───── Recorded data ─────

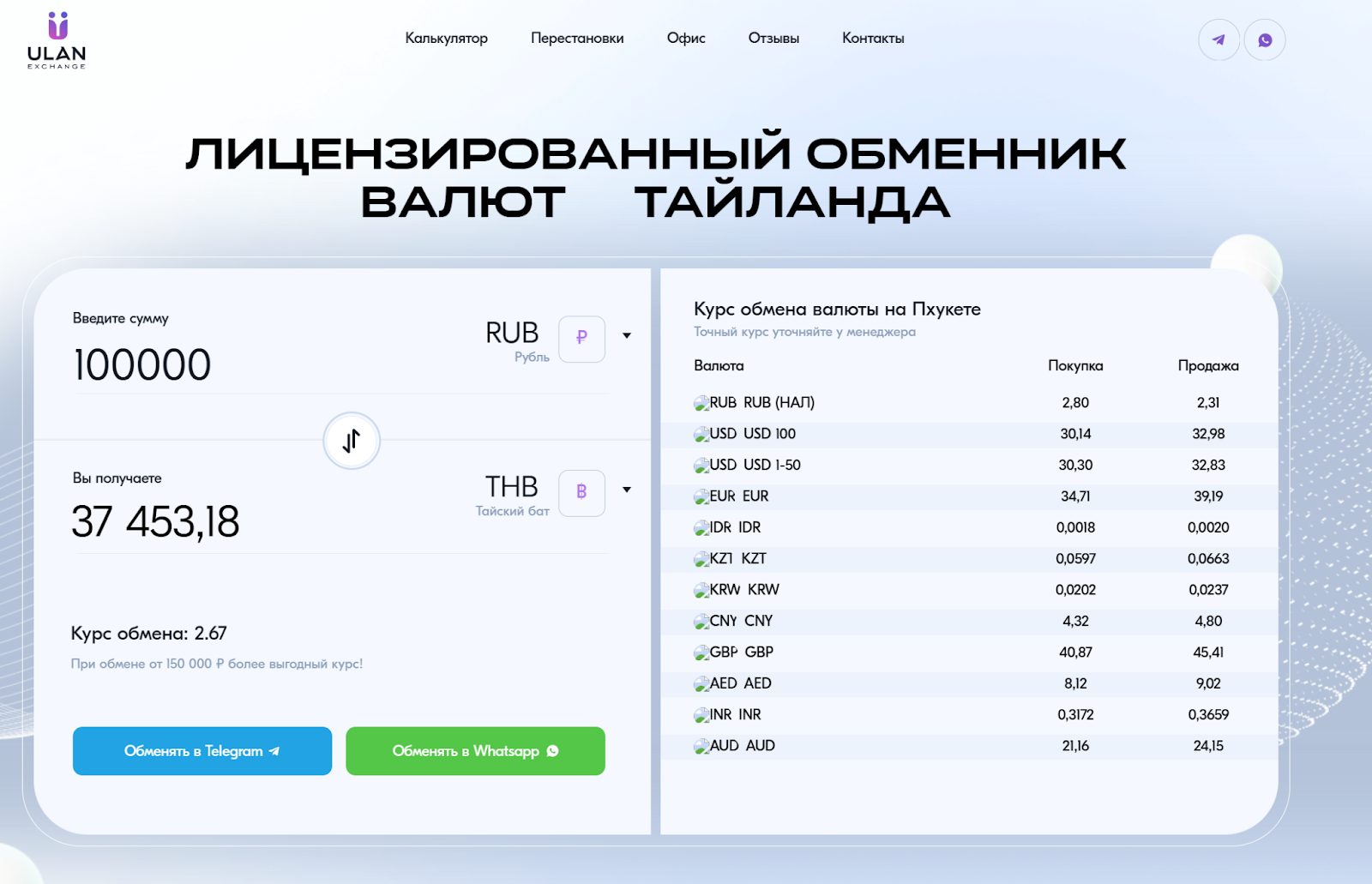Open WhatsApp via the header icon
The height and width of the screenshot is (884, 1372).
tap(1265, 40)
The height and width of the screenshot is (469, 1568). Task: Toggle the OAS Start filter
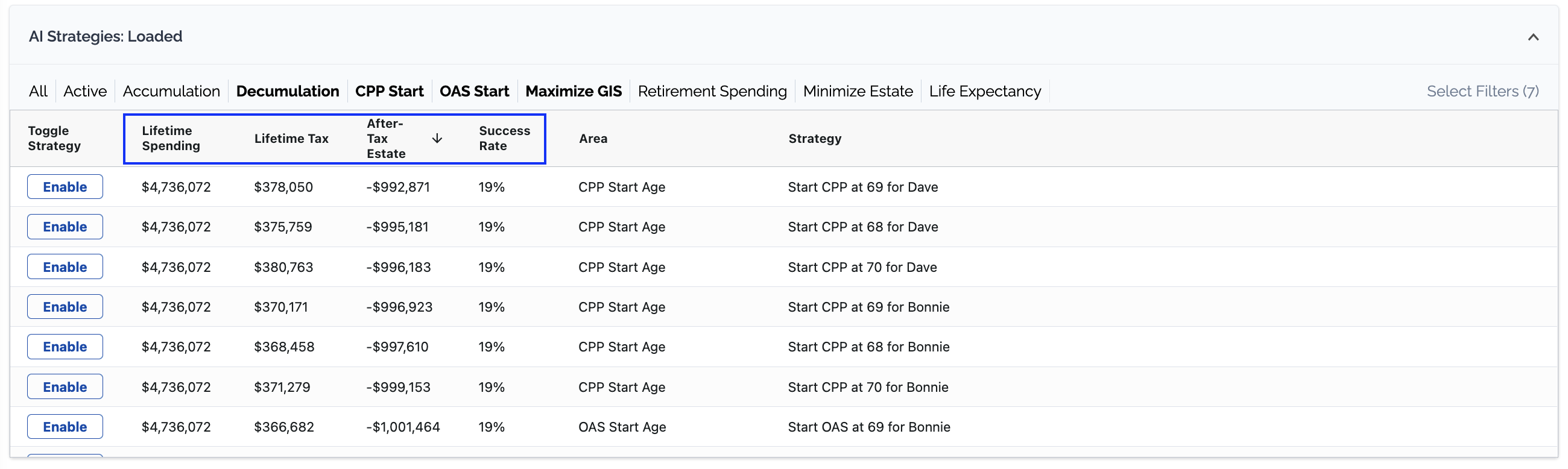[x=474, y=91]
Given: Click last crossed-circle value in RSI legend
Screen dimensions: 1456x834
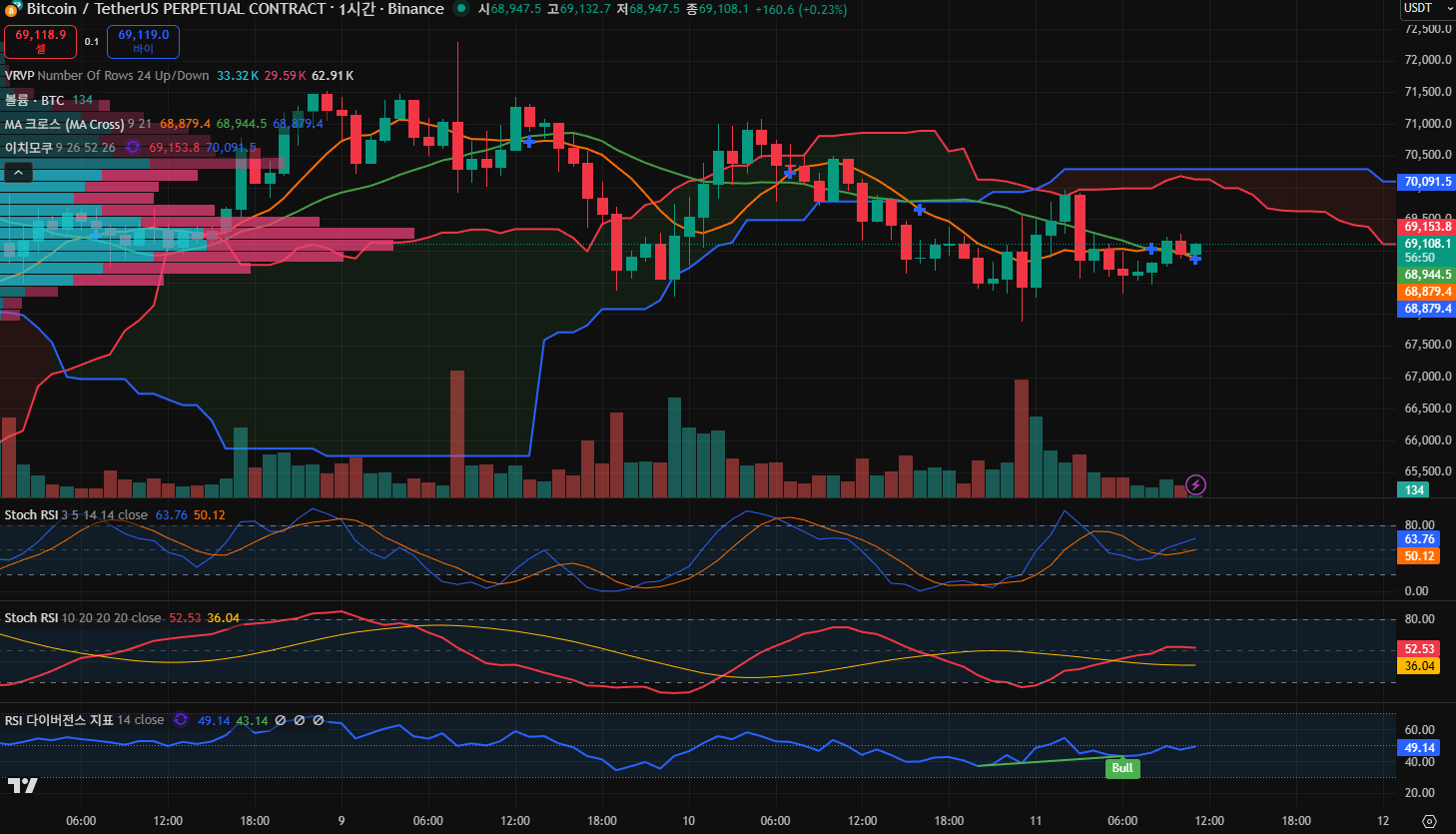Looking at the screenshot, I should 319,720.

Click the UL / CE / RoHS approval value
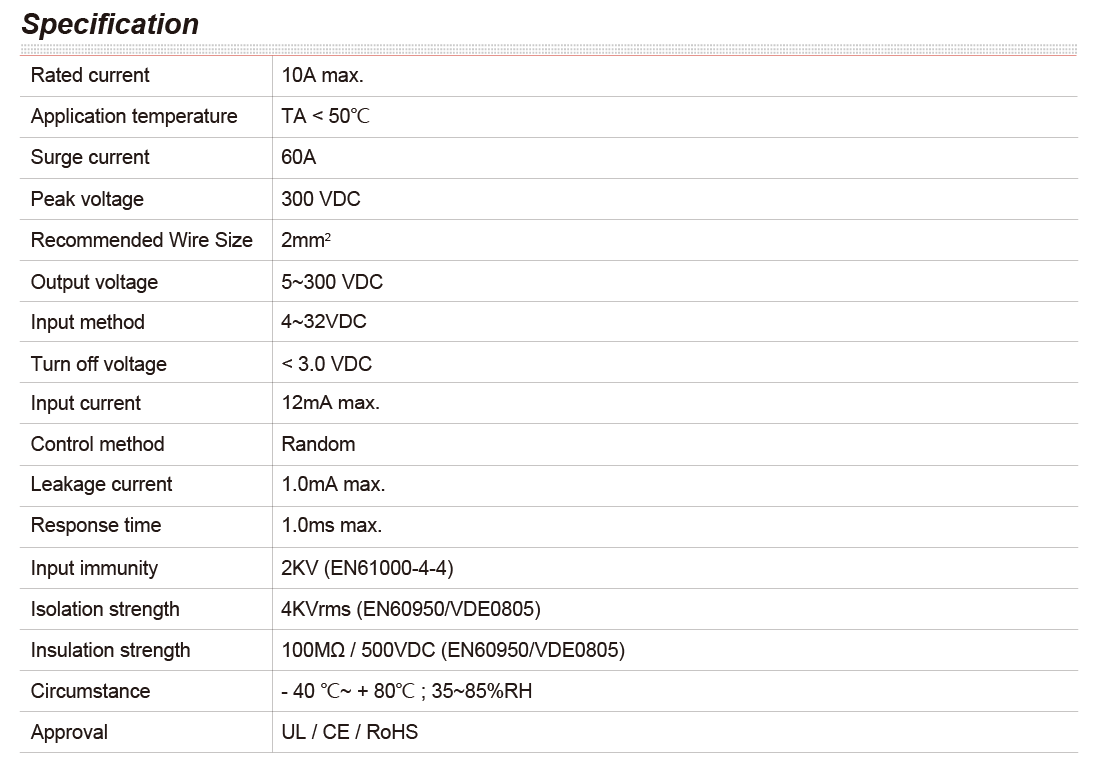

─────

## Work item
Every line from the one containing "The height and width of the screenshot is (469, 1568)." through the end of the entries above, both included, should be extracted exactly, with pictures left out.

## Output of the exercise
The height and width of the screenshot is (469, 1568). Task: Toggle the OAS Start filter
[x=474, y=91]
Given: Click last crossed-circle value in RSI legend
Screen dimensions: 1456x834
Looking at the screenshot, I should 319,720.

Click the UL / CE / RoHS approval value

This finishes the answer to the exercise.